The Liberian Maritime Authority has released the mandatory MLC Annual Report for 2013. This report confirms that Liberia’s approach to enforcement of the Maritime Labour Convention (MLC) 2006 has resulted in low deficiency rate for Liberian-flag ships.
LISCR CEO Scott Bergeron says, “Liberia has consistently led the way on MLC. It was the first flag state to ratify MLC 2006 and has been tireless in applying its training and implementation procedures. Liberia’s first MLC Annual Report confirms this. Prior to the MLC implementation date of August 20th, 2013, a total of 2,238 ships were inspected and issued MLC certificates by the Liberian Administration and its Recognised Organisations.” Seventy five percent of the Greek owned and operated vessels were registered under Liberia’s MLC audit scheme, adds Michalis Pantazopoulos, Senior Vice-President managing Liberia’s office in Piraeus.
The Annual Report further confirms that for the reporting period of 20 August 2013 to 31 December 2013 an additional 613 Liberian-flag ships have undergone MLC inspection, 54 per cent by Liberia’s own MLC inspectors and the remainder by classification societies authorised as Recognised Organisations. Moreover, a total of 85 per cent of these inspections resulted in no deficiencies being found.
Meanwhile, the majority of deficiencies noted in connection with the remaining 15 per cent were directly related to issues of the sort one might expect following the implementation of new regulations, and were quickly resolved by greater familiarity with MLC on the part of onboard and shore staff.
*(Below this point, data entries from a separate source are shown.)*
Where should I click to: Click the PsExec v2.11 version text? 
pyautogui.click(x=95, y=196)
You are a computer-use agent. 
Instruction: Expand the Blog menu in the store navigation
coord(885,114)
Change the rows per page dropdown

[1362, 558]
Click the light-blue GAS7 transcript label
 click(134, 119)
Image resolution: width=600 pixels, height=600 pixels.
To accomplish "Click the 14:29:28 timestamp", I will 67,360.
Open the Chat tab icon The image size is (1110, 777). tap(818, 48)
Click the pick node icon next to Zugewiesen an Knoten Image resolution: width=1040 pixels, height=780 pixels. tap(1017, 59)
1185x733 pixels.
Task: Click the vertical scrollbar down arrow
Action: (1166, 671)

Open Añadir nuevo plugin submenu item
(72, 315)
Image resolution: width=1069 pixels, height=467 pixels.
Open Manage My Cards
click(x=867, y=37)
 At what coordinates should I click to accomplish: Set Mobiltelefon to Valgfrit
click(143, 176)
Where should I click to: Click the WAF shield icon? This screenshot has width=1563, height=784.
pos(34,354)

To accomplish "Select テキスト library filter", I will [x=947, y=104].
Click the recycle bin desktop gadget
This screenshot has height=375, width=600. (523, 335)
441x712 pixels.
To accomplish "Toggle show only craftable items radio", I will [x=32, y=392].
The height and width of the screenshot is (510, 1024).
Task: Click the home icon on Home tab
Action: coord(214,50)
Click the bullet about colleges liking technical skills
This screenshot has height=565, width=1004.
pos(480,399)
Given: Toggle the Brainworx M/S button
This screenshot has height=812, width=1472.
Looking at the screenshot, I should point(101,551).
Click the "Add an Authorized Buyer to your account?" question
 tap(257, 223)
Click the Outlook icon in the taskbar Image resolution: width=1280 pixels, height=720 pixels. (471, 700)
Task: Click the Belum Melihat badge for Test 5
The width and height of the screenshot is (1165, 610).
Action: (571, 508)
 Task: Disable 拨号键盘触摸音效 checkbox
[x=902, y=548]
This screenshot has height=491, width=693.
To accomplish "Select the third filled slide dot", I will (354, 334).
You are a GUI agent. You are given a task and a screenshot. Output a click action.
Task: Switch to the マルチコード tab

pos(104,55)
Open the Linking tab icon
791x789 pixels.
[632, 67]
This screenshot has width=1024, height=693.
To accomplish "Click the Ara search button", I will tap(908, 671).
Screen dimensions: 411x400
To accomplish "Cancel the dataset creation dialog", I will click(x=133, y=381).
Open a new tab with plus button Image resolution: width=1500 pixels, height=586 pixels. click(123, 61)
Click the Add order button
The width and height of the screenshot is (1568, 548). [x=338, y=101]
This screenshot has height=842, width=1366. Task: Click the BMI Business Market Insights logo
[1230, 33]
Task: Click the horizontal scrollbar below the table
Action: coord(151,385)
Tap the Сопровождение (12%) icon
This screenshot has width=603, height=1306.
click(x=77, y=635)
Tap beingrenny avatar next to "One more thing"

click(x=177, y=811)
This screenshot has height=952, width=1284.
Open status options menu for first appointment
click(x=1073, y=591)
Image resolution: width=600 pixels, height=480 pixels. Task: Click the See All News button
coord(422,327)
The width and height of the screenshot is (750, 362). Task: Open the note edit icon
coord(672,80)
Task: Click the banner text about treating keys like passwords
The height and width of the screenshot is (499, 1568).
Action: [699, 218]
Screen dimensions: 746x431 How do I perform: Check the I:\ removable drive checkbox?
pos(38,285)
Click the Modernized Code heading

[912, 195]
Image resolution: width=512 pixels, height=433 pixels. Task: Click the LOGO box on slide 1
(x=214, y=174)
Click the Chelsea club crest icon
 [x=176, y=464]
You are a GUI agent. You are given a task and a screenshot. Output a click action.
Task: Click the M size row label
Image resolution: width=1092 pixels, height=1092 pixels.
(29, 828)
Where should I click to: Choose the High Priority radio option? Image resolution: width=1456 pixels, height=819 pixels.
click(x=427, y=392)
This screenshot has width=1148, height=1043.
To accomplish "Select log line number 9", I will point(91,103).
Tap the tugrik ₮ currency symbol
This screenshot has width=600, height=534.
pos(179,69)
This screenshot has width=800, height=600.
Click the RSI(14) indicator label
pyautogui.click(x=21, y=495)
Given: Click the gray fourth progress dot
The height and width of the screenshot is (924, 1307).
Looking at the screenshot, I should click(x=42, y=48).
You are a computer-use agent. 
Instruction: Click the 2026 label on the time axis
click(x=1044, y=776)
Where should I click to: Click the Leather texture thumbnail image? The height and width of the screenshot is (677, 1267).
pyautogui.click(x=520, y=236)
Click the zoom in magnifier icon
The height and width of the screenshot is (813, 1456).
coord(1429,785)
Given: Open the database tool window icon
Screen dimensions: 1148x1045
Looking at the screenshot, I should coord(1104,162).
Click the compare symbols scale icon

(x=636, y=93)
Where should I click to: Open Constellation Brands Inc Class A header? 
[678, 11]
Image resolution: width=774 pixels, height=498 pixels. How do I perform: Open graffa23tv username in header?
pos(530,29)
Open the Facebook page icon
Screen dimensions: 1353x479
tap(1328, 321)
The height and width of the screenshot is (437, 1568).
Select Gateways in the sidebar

David Pascoe, Head of Maritime Operations & Standards at the Liberian International Ship & Corporate Registry (LISCR) says, “The publication of Liberia’s MLC Annual Report underlines Liberia’s industry-leading position on MLC compliance and enforcement. The report shows a 0.3 percent deficiency rate, per ship. This extremely low rate is attributable to the succinct and timely guidance provided by the Liberian Administration to help shipowners develop their procedures and seafarer employment agreements.”
Liberia has established a very effective system for the inspection and certification of maritime labour conditions, having uniquely trained a global network of more than 200 inspectors to help Liberia ensure that the working and living conditions for seafarers on ships that fly its flag meet, and continue to meet, the standards in the convention. When standards are not met, immediate corrective action is required. Cases such as non-payment of crew or invalid certificates have resulted in flag state detention in port until rectified.
Bergeron says “Liberia has a proud record of protecting the welfare of the crews who sail on board its ships, with resulting clear benefits for not only those crews but also for the shipowners who employ them. Liberia will not relax its stance on MLC compliance. Furthermore, the Liberian Administration is concerned that port state control inspectors may not be consistent in their implementation of the ILO guidelines on MLC, thereby resulting in ships being unduly delayed or detained in port. Therefore, its aim is to reduce MLC detentions in port to zero.”